___ Material provided
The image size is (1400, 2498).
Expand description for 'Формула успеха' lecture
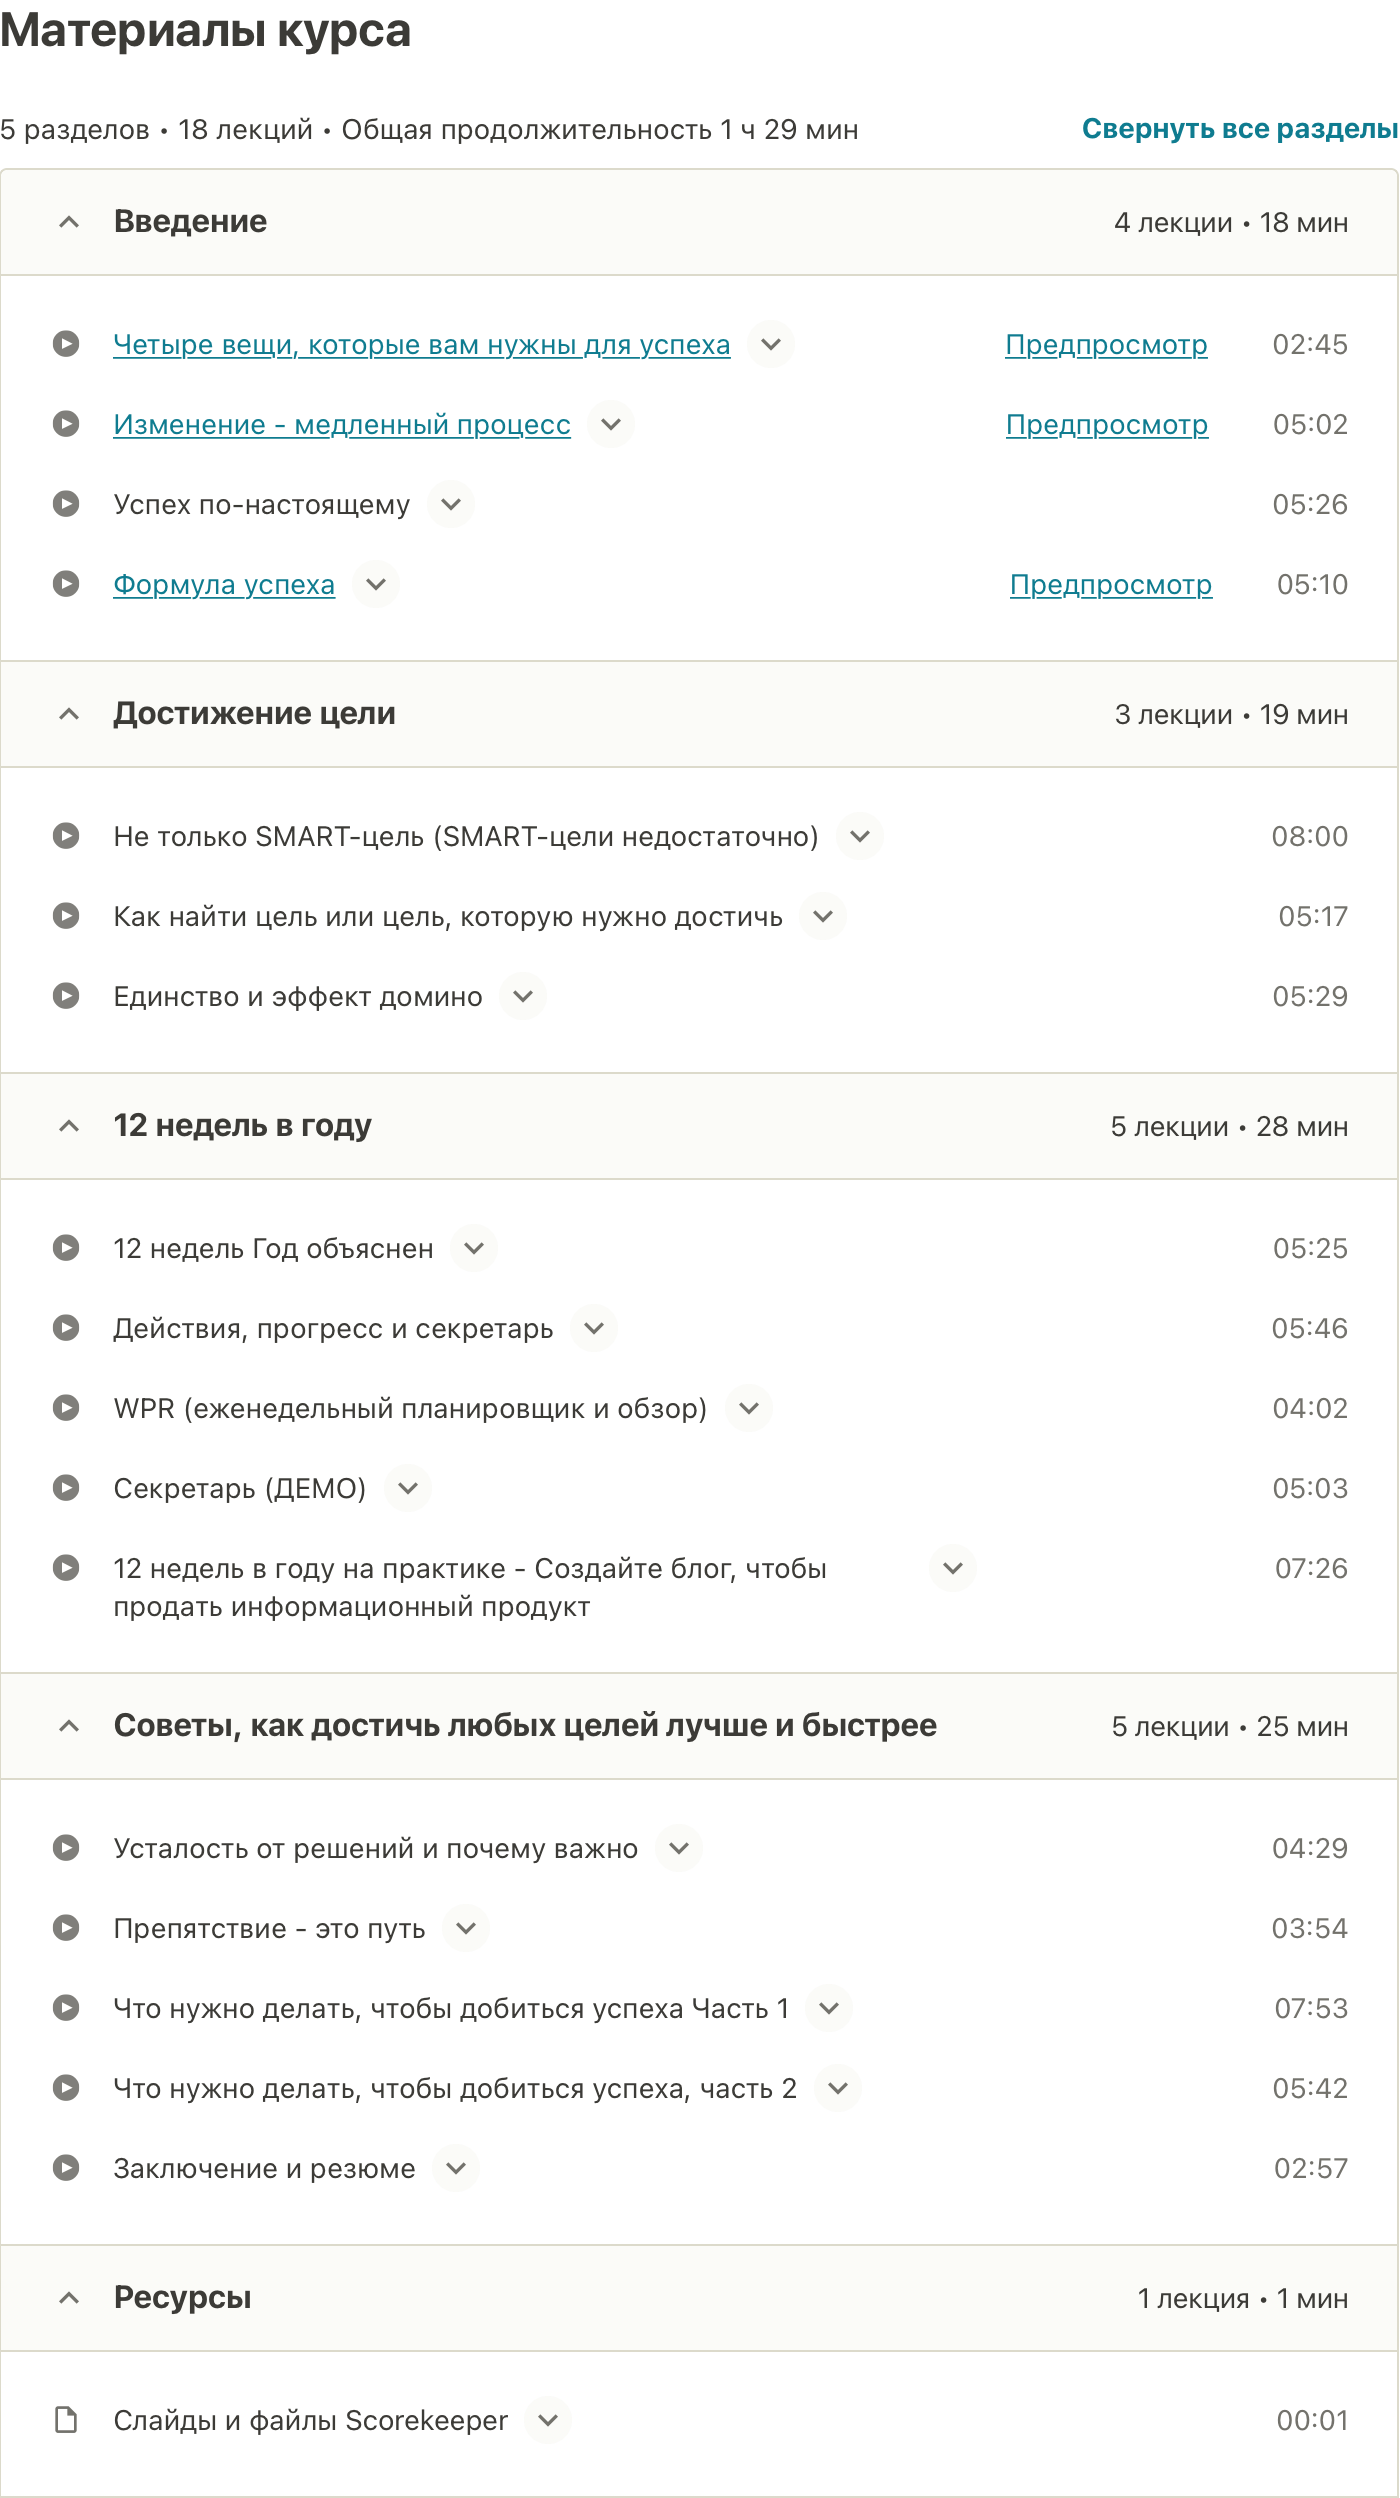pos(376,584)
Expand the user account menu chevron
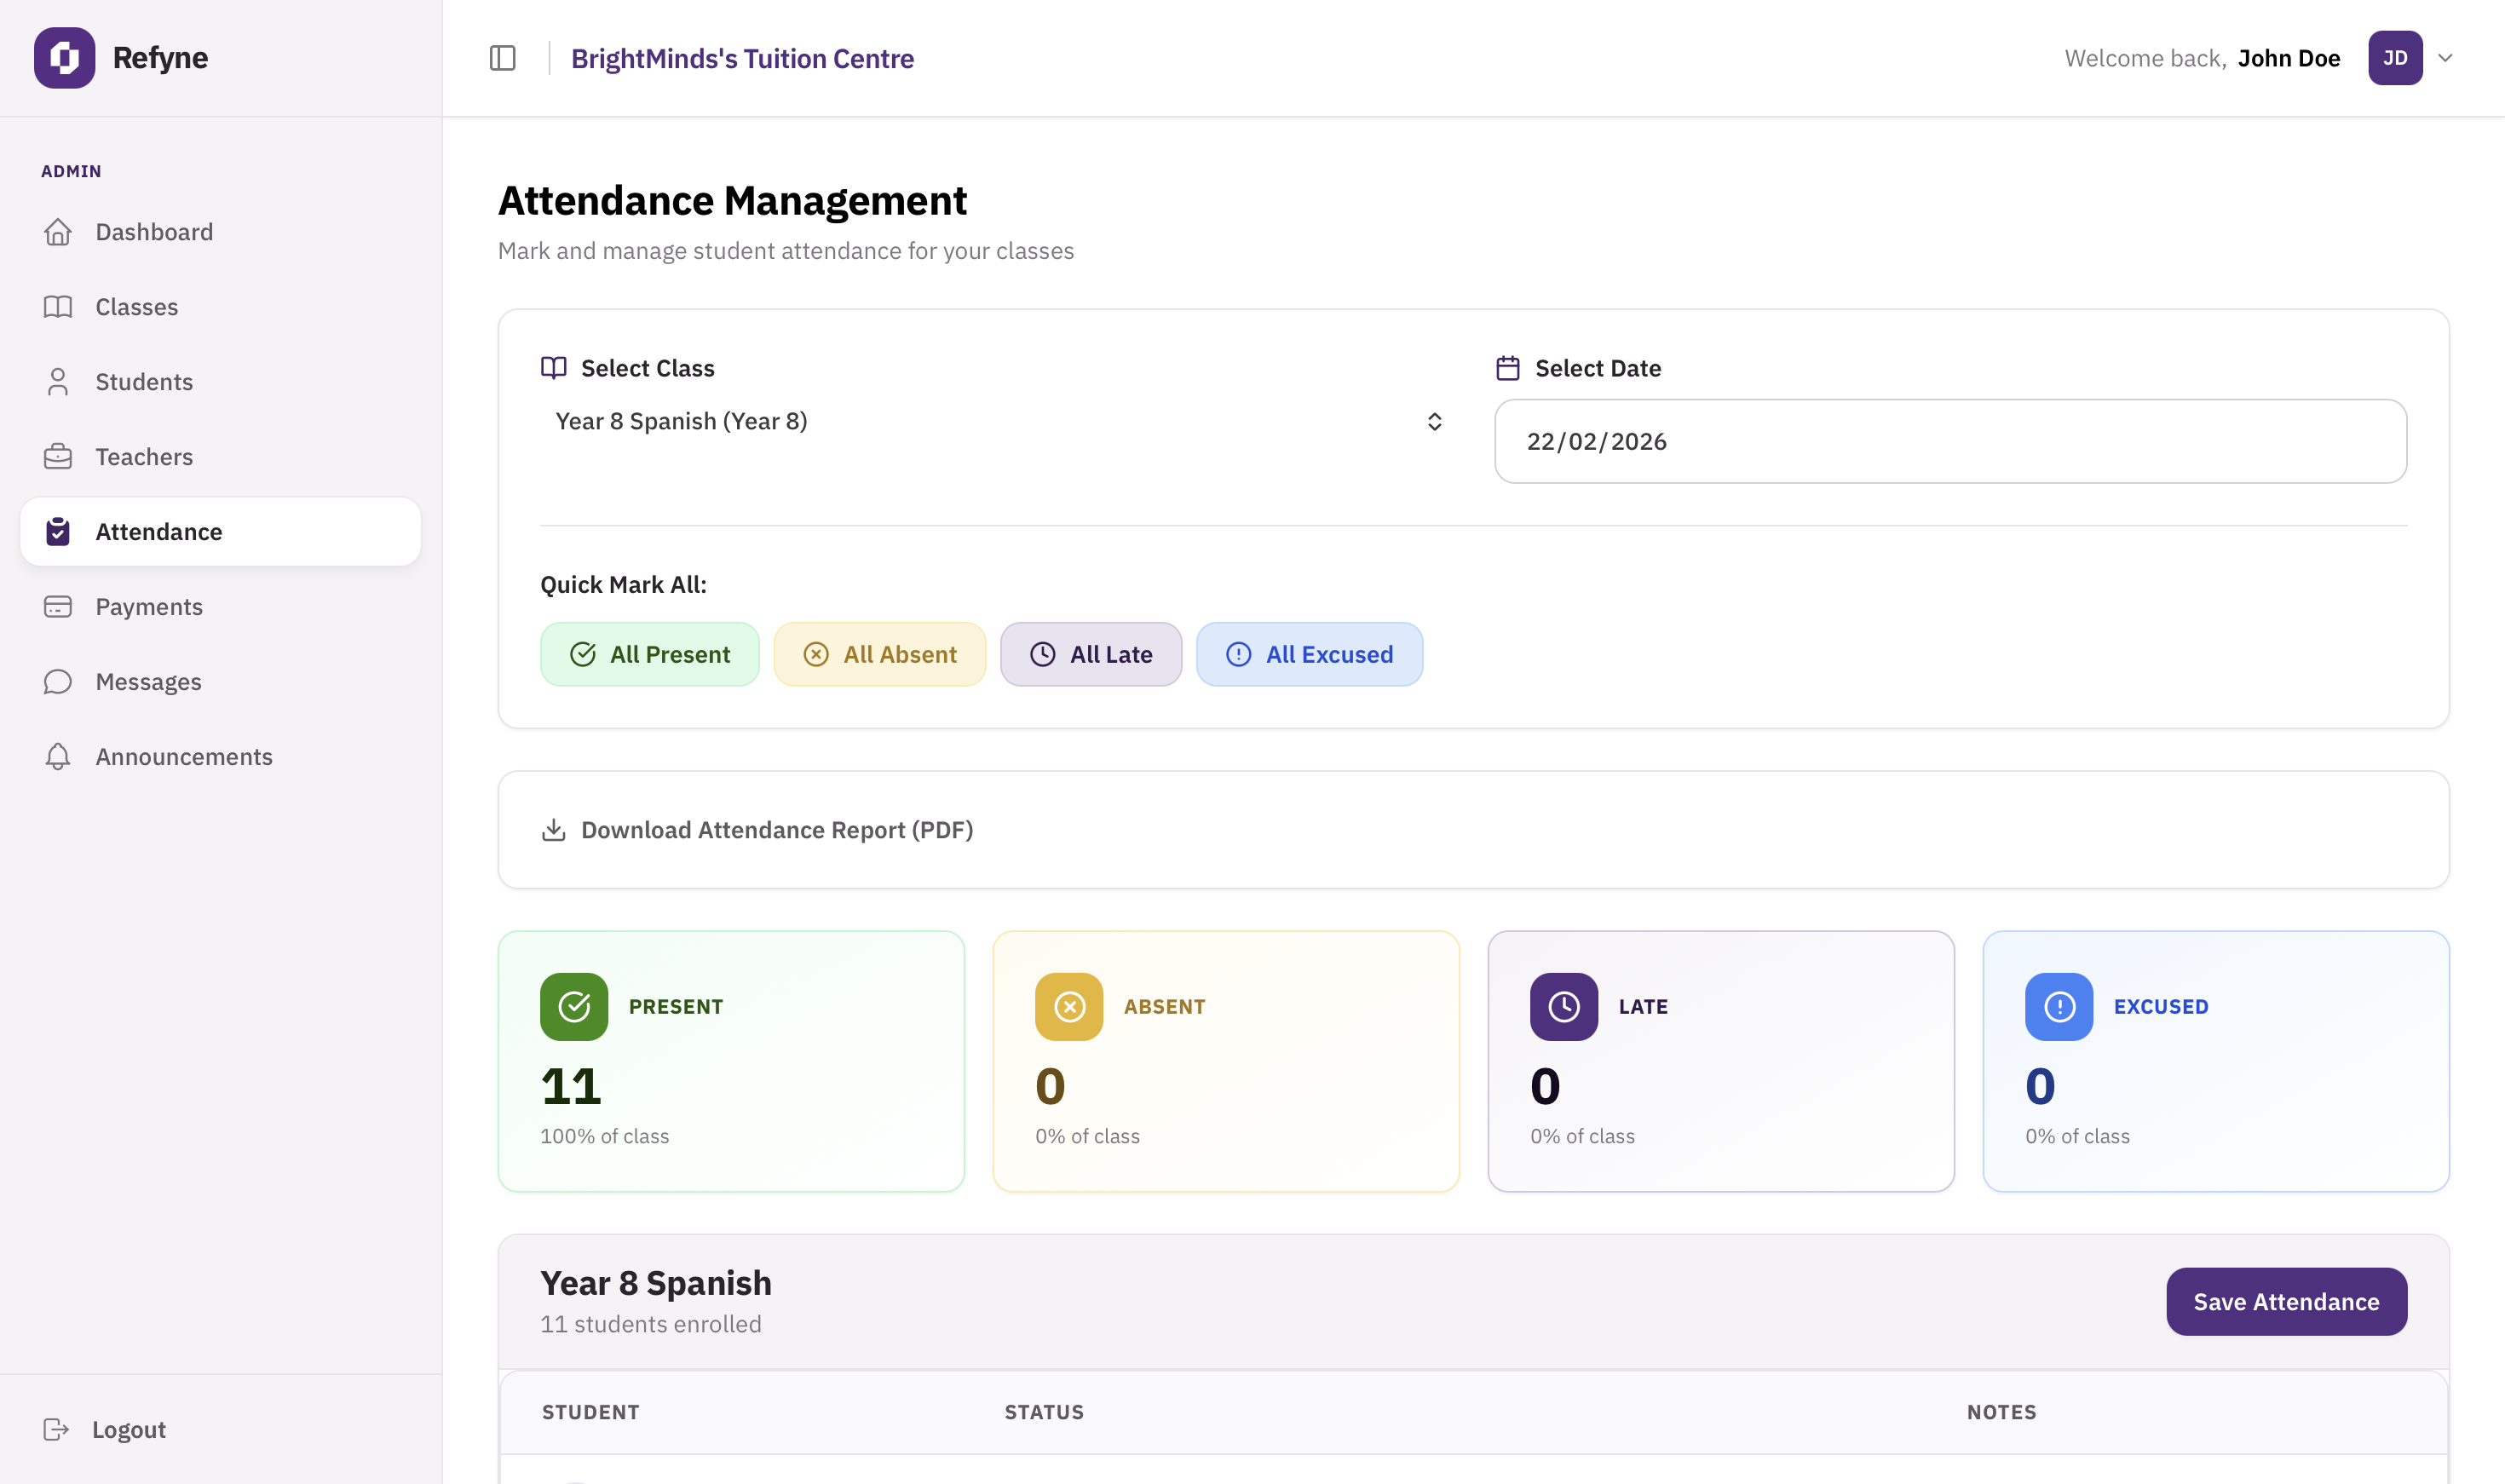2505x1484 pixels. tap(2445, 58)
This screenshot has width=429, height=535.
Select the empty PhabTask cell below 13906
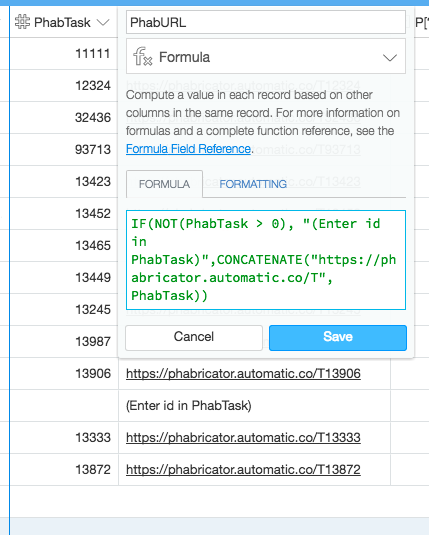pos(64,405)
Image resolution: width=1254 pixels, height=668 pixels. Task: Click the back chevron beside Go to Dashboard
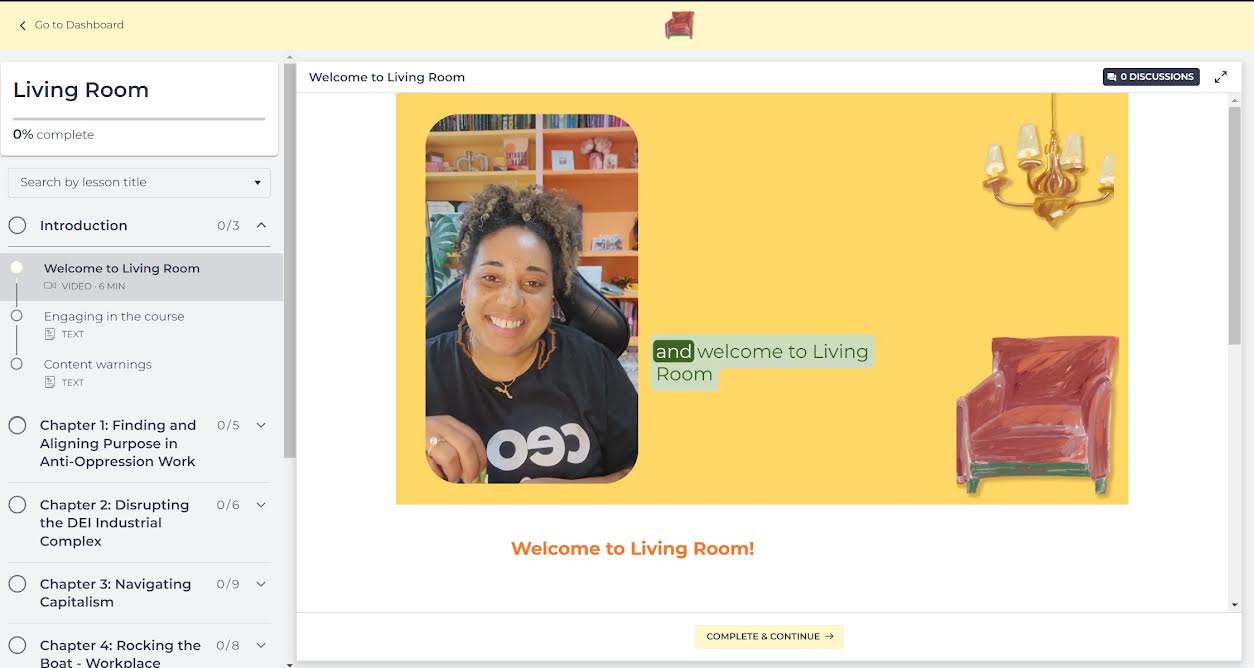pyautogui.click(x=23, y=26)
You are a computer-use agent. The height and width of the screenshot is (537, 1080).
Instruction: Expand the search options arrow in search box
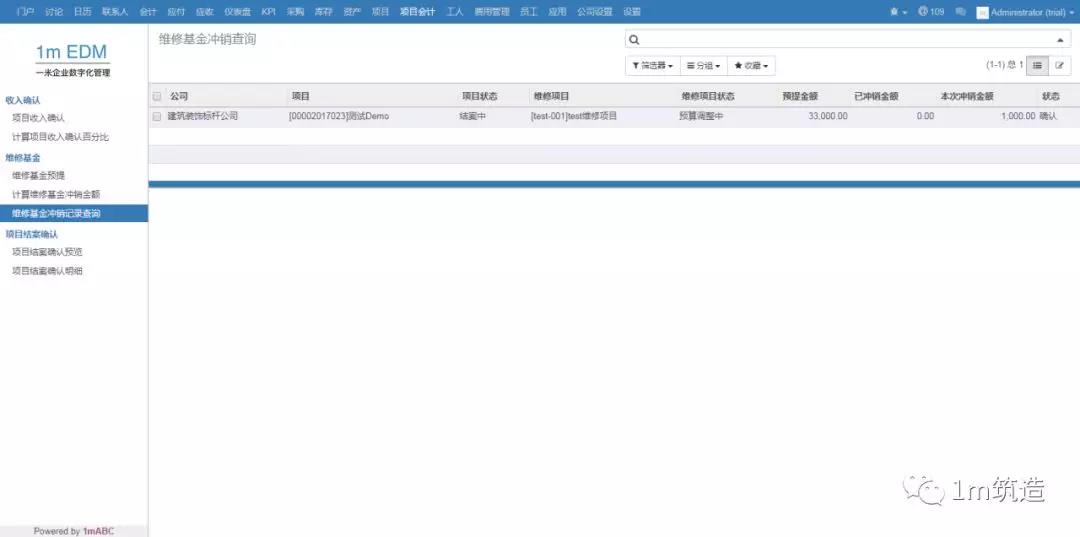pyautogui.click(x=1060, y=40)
______
## Work to be completed
How many lines in the rows above contain the string "width"? Case counts; reply with the number only.

## Solution to the exercise
3